I’m going to step out on a limb and say that most folks out there don’t start salivating when they think of a fish in a jar, flesh breaking down, fermenting with koji and other unknown ingredients evolving daily towards its final destination of becoming a sauce. And perhaps the thought of raw meat hanging in a hidden fridge for months on end doesn’t make you immediately reach for a fork and knife. But if you’ve ever had Misti Norris’s food, it’s no secret that with the proper care and attention, these methods produce some of the deepest, most interesting and satisfying flavors you could imagine. Now, not just anyone can pull off these techniques. It requires a certain kind of person with a bit of a dark sensibility to find beauty in decay, and a lot of patience. It takes guts to let something transform past the point of being edible, and give it the proper time to let it run it’s corse and come back to life with flavors that you’d never possibly find in the original form. Misti Norris has guts.
I was first introduced to Misti through Barrett Tillman. He had nothing but praise for her, and being a bit of a mold breaker himself, I expected Misti’s work to be interesting and different, but the more I familiarized myself with her food, the more intrigued I became. We tried scheduling a shoot over the corse of a month an a half or so, and finally were able to find a few hours, and decided that we would step out of the studio, and shoot at her loft. When I stepped into her home, I felt as if I had been transported into another world. Jars filled with mysterious and slightly intimidating experiments lined the countertops. Bottled Vinegars at different points in the aging process were stowed on racks underneath the island. Dried flowers, two very curious cats, a pet snake, and self commissioned artwork brought something interesting and beautiful to look at anywhere you turned your head. When you see a fridge in the corner in most homes, you assume that there may be a few beers or refreshments inside, but here I knew better. I was not disappointed when the tour landed at this fridge and the doors opened to reveal an array of extremely beautiful cuts of meat that had obviously been curing and developing into something delicious for quite a while. This experience got even better when Misti unwrapped a particularly nice looking specimen, sliced into it revealing a gorgeous deep red color with intense marbling, and offered me the first slice. I was overwhelmed with a rush of savory meaty flavor, and an unmistakeable likeness to butter. Even though you could look at the thing and know it had been curing for months, you couldn’t help but describe the taste and finish as fresh. I asked Misti if she could put together a dish for the shoot. While I set up a few lights she started pulling together ingredients. She pan toasted bread, scrambled a few eggs to perfection, and topped it with cured ham, shaved radish, dried mushrooms, and fermented saltwort she had hand foraged in Maine. It made a great subject for a photo, but the real treat came when we tasted it afterwards. She cut it into four generous pieces, and asked me to try it. The only thing that would have made this better, would have been if I took the second piece as well. Leaving that bite on the plate still haunts me…

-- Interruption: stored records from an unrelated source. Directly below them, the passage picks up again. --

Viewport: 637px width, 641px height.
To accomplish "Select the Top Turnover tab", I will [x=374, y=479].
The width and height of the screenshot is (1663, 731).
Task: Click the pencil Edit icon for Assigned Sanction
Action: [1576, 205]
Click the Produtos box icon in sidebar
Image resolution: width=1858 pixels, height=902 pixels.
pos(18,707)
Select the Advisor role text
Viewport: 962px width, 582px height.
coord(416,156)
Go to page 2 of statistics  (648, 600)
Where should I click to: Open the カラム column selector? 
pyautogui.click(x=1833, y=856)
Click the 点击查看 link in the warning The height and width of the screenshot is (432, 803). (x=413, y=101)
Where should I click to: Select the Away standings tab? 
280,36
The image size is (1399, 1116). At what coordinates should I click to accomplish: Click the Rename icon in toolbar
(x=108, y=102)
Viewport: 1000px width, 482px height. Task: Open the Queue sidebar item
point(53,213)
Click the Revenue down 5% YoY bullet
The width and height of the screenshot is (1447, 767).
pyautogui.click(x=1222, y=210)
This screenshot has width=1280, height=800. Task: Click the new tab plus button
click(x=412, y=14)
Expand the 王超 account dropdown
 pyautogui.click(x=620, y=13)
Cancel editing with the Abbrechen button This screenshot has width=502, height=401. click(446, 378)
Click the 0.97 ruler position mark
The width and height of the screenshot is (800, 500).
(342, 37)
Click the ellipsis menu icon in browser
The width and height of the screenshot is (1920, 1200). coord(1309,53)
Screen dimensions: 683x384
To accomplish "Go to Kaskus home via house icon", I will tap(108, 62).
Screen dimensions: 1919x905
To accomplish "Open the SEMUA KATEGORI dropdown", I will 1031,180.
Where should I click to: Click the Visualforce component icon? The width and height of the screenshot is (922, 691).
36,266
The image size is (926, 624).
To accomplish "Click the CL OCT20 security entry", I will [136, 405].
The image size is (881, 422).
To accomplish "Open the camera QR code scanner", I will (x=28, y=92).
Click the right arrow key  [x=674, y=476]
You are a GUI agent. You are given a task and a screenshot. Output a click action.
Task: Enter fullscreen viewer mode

Misti is an open book to anyone she speaks to, but even still there is an aura of mystery. You never know where she will go next, and honestly, neither does she. Petra and the Beast is her latest project where her food has been on display. So far it has lived as a series of pop up restaurants, but we all hope that she will set her roots back in Dallas, and give us a permanent restaurant to visit for an exciting food experience. But when asking what’s next, for Misti, look to her food for answers. Her personality is reflected in each dish she creates. Wether curing, fermenting, or cooking fresh, she cooks in the moment. Ingredients she has either foraged herself, or sourced from an expert. It’s always delicious, always exciting, and gives you something different to think about and look forward to.